Your task => Transcribe all records exactly; omit pictures.

Data for processing =>
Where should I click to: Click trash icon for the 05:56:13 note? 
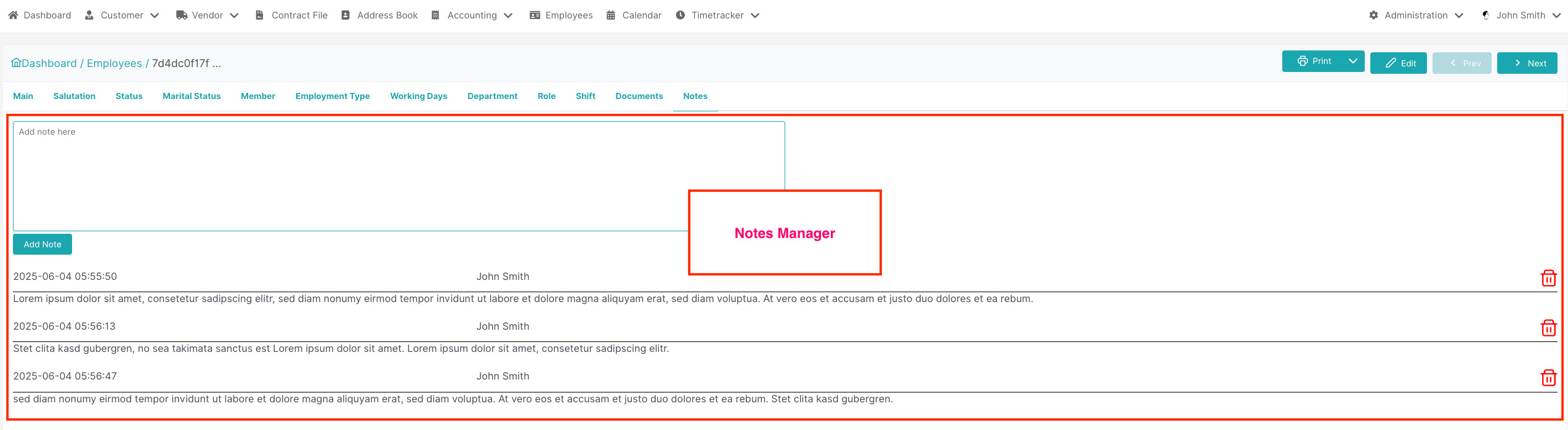(1548, 328)
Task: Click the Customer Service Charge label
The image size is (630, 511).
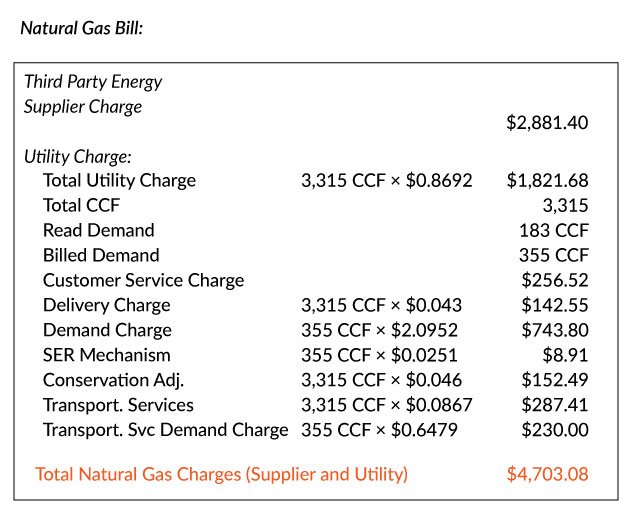Action: tap(143, 280)
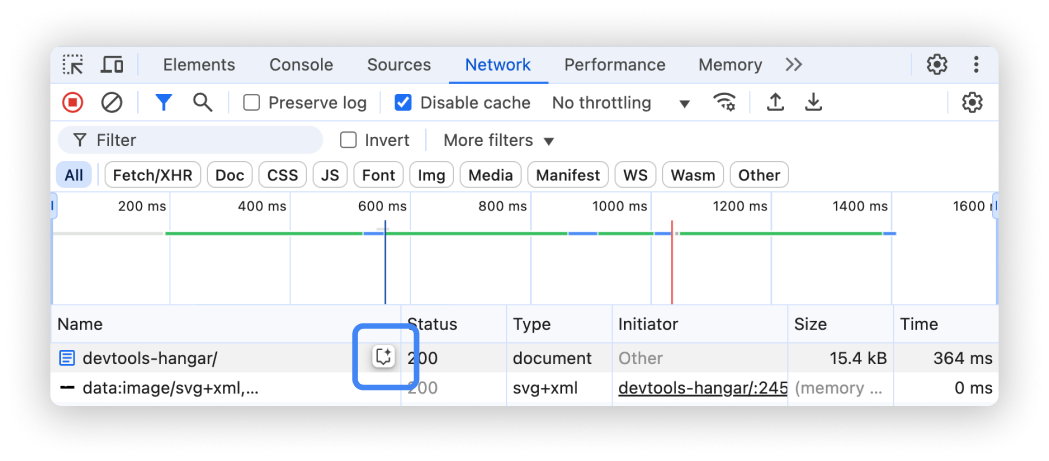Open the No throttling dropdown

click(x=621, y=103)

Response to the task =>
Where should I click to: Click trash icon for the 05:56:13 note? 
(1548, 328)
Task: Click the Customer Service Charge label
The image size is (630, 511).
Action: tap(143, 280)
Open the No throttling dropdown

click(x=621, y=103)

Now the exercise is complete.